→ THE PROBLEM: Between the line containing "How do I perform: Switch to the Borrow tab?" and the line containing "Given: Switch to the Videos filter" lies a run of lines; give that run again exactly, with both of those lines, and nothing else from the entries below.

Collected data
*-*-*

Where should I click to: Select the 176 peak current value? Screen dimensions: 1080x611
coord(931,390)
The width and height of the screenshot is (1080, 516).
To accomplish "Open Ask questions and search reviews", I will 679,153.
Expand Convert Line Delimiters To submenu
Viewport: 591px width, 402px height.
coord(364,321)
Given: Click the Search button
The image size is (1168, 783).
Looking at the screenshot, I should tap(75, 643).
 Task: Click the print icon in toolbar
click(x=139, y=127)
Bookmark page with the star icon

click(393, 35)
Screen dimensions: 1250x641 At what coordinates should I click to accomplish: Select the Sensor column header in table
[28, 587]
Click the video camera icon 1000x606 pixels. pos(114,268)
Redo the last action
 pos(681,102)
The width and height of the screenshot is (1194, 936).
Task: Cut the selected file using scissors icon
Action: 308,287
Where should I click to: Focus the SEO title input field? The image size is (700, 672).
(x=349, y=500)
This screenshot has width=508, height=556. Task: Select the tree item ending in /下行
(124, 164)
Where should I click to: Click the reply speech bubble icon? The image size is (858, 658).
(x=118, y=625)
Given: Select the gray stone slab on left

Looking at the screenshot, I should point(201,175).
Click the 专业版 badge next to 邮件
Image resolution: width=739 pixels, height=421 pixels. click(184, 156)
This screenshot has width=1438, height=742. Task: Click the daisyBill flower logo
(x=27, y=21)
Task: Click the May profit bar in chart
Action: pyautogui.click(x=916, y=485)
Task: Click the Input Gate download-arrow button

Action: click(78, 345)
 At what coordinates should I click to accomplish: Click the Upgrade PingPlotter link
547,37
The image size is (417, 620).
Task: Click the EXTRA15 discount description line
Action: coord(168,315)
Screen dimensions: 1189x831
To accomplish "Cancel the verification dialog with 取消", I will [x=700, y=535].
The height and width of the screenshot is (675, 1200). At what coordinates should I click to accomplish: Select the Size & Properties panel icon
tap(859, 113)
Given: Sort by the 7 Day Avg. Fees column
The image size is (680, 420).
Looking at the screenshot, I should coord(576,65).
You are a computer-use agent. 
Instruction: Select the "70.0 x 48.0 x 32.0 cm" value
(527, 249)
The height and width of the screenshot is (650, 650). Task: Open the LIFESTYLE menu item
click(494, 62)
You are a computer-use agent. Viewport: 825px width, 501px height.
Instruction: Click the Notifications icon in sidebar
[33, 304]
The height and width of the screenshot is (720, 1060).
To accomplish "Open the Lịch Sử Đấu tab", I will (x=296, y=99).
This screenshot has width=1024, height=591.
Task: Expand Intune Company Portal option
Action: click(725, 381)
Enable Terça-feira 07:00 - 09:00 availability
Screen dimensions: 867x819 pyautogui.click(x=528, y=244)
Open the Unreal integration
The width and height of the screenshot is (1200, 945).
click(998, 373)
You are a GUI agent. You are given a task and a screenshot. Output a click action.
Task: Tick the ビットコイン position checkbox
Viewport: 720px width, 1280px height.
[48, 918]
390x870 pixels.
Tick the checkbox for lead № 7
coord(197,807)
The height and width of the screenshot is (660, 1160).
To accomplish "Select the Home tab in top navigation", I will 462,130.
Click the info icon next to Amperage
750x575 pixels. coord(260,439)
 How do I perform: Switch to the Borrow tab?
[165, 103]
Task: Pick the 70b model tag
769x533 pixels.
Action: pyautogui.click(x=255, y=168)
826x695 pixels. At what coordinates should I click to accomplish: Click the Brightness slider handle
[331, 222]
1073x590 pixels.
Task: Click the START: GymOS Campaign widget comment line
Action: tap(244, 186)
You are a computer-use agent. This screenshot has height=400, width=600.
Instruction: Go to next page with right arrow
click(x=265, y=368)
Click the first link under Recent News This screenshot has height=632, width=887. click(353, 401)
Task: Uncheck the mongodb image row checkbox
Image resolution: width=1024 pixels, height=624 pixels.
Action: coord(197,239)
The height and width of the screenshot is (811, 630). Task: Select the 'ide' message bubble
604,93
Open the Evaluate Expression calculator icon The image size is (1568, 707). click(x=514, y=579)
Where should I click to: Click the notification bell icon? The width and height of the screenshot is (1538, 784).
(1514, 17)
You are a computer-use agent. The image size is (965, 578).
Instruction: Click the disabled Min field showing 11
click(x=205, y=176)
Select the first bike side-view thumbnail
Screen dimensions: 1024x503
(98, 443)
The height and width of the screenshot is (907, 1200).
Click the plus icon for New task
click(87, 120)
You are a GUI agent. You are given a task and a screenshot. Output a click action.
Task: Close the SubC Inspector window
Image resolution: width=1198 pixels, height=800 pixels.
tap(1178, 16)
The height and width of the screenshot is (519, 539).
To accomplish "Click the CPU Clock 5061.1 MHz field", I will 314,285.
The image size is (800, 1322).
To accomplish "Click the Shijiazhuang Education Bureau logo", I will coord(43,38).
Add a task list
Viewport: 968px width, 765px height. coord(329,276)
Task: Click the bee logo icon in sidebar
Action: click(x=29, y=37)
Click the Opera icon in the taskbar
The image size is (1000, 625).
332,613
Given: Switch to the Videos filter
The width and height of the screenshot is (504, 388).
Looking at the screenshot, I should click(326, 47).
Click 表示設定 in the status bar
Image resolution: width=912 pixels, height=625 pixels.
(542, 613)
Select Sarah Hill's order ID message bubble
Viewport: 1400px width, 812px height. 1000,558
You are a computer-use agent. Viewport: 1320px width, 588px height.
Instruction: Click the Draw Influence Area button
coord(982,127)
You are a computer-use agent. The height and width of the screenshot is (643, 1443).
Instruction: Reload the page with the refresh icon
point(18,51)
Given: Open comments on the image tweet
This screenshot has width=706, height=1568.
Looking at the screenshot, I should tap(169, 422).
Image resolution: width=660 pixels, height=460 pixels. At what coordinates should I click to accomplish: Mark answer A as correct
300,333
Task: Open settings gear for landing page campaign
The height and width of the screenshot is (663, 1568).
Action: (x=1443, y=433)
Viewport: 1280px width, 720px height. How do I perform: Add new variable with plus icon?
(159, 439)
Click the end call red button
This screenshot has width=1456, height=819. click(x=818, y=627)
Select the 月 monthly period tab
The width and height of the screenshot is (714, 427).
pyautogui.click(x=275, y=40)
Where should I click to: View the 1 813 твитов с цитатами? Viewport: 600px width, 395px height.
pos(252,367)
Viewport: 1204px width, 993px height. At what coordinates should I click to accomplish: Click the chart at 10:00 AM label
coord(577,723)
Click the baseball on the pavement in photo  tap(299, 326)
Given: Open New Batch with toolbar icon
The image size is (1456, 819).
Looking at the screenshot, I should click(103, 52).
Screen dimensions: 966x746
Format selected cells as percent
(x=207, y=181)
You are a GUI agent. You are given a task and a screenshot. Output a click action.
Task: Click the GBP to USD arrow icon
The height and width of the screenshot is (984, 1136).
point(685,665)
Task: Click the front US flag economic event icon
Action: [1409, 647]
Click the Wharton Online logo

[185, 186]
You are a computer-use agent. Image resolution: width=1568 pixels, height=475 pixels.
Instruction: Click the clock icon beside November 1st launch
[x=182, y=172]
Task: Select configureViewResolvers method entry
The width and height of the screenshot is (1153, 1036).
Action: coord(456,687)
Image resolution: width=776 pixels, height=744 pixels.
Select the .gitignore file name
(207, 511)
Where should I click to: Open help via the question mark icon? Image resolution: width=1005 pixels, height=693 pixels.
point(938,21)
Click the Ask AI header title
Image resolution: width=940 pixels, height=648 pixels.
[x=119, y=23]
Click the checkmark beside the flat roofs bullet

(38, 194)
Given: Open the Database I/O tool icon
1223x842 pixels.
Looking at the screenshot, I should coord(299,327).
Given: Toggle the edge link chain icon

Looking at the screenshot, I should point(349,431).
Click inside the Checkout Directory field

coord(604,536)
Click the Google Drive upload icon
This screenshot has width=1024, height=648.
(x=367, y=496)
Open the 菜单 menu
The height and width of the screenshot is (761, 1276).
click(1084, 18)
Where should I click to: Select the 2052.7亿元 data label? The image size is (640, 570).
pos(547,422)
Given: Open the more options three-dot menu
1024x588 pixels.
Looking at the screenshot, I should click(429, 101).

*-*-*

→ RESPONSE:
 How do I perform: Switch to the Borrow tab?
[165, 103]
Task: Pick the 70b model tag
769x533 pixels.
Action: pyautogui.click(x=255, y=168)
826x695 pixels. At what coordinates should I click to accomplish: Click the Brightness slider handle
[331, 222]
1073x590 pixels.
Task: Click the START: GymOS Campaign widget comment line
Action: tap(244, 186)
You are a computer-use agent. This screenshot has height=400, width=600.
Instruction: Go to next page with right arrow
click(x=265, y=368)
Click the first link under Recent News This screenshot has height=632, width=887. click(353, 401)
Task: Uncheck the mongodb image row checkbox
Image resolution: width=1024 pixels, height=624 pixels.
Action: coord(197,239)
The height and width of the screenshot is (811, 630). Task: Select the 'ide' message bubble
604,93
Open the Evaluate Expression calculator icon The image size is (1568, 707). click(x=514, y=579)
Where should I click to: Click the notification bell icon? The width and height of the screenshot is (1538, 784).
(1514, 17)
You are a computer-use agent. The image size is (965, 578).
Instruction: Click the disabled Min field showing 11
click(x=205, y=176)
Select the first bike side-view thumbnail
Screen dimensions: 1024x503
(98, 443)
The height and width of the screenshot is (907, 1200).
Click the plus icon for New task
click(87, 120)
You are a GUI agent. You are given a task and a screenshot. Output a click action.
Task: Close the SubC Inspector window
Image resolution: width=1198 pixels, height=800 pixels.
tap(1178, 16)
The height and width of the screenshot is (519, 539).
To accomplish "Click the CPU Clock 5061.1 MHz field", I will 314,285.
The image size is (800, 1322).
To accomplish "Click the Shijiazhuang Education Bureau logo", I will coord(43,38).
Add a task list
Viewport: 968px width, 765px height. coord(329,276)
Task: Click the bee logo icon in sidebar
Action: click(x=29, y=37)
Click the Opera icon in the taskbar
The image size is (1000, 625).
332,613
Given: Switch to the Videos filter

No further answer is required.